先月行われたFOMC会合後の記者会見でパウエル議長は、利率のターミナルレベルは予想以上に高くなる可能性があるとして、利上げ停止を考えることはまだ早いと発言していました。
昨日はターミナルレベルに関して、9月予測の4.6%よりも若干高くなるだろうとの見解を示しました。
パウエル議長の発言は金利政策に関して、より軟化する姿勢への転換と市場は判断するかもしれません。
市場はターミナルレートが5%を若干上回るとの憶測が広まっていましたが、今日は来年5月に4.9%前後でのピーク達成に修正しました。
パウエル議長はすぐに利下げをスタートすることは回避したいながらも、過度の引き締めは望んでいないとの発言しましたが、市場は今なお翌年末に0.5%の利下げを引き続き織り込んでいる状況です。
市場ではFRBの姿勢の変化にもかかわらず、利下げ予測の方向に未だ傾いている可能性があります。
それゆえ、タカ派を支持するデータや発言よりも、よりハト派的な発言に反応していると見受けられます。
パウエル議長の発言によって、一時的に米ドルは上昇に転じましたが、結果下落しました。
米株価は上昇で回復
市場がFRBの来年度利下げを確信したら、米ドルはしばらく下落する方向になるでしょう。
一方、株式市場は一段と回復する見込みです。
昨日の米株式市場は3つの主要指数すべてが2%以上も上昇し、ナスダック株価も4.41%上昇しました。
FRBの本格的な強気姿勢の反転を論じるのはまだ時期尚早でしょう。
市場は現在もFRBの利上げ鈍化およびターミナルレート低下への見解を支持しています。
企業も今後数か月および数年の予想キャッシュフローを割り引いて評価されるので、金利の低下は現在価値の上昇に結びつきます。

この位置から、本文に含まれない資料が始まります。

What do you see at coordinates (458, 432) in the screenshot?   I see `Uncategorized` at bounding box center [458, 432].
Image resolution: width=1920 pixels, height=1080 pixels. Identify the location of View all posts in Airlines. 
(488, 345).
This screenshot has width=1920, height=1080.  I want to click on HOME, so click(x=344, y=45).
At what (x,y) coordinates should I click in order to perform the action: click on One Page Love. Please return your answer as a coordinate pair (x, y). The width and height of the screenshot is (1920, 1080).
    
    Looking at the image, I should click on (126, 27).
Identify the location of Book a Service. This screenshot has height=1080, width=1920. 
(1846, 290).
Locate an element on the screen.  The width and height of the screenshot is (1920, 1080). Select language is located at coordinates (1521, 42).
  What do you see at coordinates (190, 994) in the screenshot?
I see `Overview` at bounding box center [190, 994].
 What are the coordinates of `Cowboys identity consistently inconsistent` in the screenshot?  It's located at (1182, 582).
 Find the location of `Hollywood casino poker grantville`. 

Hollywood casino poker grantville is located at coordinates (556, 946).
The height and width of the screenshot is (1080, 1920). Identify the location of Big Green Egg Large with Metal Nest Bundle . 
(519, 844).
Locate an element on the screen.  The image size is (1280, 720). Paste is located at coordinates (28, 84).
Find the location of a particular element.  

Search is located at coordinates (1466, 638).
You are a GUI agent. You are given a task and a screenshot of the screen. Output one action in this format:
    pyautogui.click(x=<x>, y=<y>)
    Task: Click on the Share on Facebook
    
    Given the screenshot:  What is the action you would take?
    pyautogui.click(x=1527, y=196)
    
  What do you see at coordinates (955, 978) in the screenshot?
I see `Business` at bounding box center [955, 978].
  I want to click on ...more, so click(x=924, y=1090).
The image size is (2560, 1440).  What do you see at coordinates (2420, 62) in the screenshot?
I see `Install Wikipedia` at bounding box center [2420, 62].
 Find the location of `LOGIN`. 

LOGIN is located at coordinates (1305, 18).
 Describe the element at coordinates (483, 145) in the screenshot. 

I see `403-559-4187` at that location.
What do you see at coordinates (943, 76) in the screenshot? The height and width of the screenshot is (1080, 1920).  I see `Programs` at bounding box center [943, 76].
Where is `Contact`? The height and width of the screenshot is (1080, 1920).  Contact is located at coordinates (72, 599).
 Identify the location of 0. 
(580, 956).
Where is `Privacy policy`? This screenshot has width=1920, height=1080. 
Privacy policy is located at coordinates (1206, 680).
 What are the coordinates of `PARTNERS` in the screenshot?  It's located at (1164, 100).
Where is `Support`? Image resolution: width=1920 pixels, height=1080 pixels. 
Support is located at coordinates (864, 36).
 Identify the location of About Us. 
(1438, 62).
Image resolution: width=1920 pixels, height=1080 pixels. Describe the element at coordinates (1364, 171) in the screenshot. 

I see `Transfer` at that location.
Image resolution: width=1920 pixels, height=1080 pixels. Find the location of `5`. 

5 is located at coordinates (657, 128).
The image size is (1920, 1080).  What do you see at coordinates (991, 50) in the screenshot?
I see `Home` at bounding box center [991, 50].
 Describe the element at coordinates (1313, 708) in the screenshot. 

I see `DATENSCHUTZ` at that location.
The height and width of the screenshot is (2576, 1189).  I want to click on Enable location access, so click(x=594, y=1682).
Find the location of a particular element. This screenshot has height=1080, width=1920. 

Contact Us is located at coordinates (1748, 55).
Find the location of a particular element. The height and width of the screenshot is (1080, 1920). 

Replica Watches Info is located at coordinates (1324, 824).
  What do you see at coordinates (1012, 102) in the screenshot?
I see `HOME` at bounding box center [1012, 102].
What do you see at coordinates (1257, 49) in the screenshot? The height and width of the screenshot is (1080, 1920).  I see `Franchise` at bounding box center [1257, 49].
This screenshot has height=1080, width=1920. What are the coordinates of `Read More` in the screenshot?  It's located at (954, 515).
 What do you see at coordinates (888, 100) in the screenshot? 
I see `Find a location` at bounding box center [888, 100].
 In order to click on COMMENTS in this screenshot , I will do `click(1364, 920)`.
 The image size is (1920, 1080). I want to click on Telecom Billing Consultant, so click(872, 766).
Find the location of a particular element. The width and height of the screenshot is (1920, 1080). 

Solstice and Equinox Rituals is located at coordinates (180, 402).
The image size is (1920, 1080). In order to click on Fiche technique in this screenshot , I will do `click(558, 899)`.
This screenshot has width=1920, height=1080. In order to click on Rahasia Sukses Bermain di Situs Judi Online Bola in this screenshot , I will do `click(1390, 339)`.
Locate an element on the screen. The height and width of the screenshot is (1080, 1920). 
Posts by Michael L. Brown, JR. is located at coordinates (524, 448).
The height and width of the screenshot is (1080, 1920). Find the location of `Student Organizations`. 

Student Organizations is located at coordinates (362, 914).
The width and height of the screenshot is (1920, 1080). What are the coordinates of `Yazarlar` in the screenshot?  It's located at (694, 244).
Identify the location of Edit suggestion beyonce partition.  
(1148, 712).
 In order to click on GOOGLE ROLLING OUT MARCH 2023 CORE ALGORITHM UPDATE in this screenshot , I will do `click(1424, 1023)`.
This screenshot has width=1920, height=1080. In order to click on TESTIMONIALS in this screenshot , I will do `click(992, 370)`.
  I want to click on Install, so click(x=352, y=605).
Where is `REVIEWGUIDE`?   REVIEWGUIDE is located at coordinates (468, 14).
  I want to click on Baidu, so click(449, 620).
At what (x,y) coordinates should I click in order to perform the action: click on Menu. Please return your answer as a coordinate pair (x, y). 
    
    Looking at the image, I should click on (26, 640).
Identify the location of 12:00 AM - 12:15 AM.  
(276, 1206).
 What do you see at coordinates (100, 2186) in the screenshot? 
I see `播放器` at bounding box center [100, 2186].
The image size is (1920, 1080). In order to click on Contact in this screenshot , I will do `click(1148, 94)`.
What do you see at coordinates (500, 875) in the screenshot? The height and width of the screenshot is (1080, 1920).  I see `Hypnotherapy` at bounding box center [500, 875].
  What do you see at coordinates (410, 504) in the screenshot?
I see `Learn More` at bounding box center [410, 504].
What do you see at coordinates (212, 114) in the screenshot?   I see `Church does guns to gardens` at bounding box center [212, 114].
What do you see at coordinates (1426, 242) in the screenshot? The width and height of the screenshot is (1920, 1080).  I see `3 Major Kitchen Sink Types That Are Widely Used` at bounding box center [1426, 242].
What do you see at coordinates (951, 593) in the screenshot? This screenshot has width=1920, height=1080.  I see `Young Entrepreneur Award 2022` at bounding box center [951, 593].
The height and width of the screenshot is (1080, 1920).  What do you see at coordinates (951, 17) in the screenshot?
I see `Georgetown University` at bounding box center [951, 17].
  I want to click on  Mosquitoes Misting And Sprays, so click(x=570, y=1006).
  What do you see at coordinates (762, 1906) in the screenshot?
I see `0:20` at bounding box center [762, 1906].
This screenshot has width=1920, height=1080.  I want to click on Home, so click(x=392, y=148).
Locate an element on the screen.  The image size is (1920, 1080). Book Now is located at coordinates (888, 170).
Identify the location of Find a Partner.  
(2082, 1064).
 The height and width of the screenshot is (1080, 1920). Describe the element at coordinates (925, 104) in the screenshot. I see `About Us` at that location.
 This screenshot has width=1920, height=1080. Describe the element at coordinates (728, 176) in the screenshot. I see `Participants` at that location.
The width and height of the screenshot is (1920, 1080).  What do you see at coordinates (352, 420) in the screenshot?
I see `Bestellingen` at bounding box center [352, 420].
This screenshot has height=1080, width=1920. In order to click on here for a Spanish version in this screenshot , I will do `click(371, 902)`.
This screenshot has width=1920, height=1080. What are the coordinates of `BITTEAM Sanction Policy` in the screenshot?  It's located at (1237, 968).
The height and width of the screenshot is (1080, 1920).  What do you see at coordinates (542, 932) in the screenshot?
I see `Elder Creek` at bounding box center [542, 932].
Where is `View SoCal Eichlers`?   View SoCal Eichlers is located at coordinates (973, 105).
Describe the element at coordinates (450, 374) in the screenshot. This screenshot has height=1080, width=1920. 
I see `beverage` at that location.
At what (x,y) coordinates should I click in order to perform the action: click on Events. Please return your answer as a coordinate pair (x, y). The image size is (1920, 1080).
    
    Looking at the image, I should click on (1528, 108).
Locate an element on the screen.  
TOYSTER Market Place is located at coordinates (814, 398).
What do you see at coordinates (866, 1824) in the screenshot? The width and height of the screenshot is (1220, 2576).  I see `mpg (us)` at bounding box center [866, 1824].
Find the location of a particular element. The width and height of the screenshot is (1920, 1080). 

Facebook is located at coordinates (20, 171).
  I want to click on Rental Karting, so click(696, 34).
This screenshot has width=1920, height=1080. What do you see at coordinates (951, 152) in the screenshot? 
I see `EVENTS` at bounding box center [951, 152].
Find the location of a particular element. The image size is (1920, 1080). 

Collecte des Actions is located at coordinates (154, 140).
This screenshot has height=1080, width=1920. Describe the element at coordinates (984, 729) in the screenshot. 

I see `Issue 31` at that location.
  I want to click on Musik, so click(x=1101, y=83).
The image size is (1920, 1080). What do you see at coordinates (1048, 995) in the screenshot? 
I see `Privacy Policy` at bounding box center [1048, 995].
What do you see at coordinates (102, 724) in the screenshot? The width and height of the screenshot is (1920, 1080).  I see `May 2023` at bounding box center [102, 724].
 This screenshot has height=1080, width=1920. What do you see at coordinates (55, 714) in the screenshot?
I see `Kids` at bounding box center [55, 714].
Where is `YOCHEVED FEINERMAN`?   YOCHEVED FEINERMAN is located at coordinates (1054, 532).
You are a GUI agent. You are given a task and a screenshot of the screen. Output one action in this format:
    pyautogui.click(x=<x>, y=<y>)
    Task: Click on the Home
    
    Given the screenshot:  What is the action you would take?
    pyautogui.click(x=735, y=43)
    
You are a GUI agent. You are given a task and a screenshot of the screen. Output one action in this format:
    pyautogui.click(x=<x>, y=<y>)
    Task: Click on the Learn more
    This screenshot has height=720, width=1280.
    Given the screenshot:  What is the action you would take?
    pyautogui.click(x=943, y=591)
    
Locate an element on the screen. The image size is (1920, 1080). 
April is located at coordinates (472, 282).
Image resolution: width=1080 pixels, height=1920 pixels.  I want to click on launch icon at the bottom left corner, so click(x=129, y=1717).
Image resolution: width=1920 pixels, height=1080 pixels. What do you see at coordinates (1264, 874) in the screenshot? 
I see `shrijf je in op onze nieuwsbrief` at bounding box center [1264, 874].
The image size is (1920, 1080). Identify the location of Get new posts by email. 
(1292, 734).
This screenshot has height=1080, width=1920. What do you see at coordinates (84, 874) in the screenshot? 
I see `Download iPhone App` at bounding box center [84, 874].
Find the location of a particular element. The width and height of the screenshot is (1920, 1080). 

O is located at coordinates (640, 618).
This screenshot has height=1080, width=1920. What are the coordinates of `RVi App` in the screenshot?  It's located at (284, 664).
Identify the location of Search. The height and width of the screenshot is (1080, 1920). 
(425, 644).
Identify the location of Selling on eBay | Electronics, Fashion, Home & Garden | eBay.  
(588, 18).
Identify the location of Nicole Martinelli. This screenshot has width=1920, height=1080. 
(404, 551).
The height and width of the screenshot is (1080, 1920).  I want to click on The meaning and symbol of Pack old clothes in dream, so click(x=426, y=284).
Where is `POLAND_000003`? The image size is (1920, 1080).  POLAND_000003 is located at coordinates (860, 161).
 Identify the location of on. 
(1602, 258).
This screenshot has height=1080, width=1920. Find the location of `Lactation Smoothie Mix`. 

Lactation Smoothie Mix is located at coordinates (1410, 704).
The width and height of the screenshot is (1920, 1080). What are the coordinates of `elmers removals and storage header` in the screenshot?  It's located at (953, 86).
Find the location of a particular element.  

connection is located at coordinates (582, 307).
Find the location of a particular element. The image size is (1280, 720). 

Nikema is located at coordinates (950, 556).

しかし、今後の利上げ鈍化の見方が強まっているにもかかわらず、経済成長の後退は株式市場にとっても良い結果を生むとは言えないため、経済の見通しがさらに悪化するなら、株式市場にも与える影響は変化するでしょう。
市場は金曜日に発表される予定の11月米雇用統計の発表に注目が集まっています。
今月はADP雇用統計の予想が下回っており、下揺れのリスク傾向のため、結果次第ではドルの下振れ調整と株式市場の回復が続くと言えるでしょう。
ユーロのインフレ指数は限定的&ドル円3か月ぶりの高値
パウエル議長の発言を前に、ユーロ圏消費者物価指数は予想外の結果を受けた結果、市場ではECBの利上げ予想に調整の動きがありました。
今週前半には12月に3度目の0.75%の利上げが確実視されていましたが、独およびユーロ圏消費者物価指数の結果によって、現在は0.50%の利上げになるとの見方が強まっています。
しかし、ユーロドル相場では消費者物価指数結果への反応は見られていません。
コア物価指数上昇で、ECBにはFRBよりも大幅な利上げの必要性があると市場は見なしたと見受けられます。
市場ではユーロ圏で今後1.4%の利上げが予測されていますが、米国は1.1%に留まっています。
当面の間は、ユーロドルの買い圧力は継続するとの見方が広がっています。
国債価格の下落および国債利回りの安定推移が、他国との金利差縮小の恩恵を受けて上昇した通貨は円でした。
円はFRBのタカ派方針で大幅に下落しましたが、リスクとのバランスで言えば、今後も安定した通貨を維持することになるでしょう。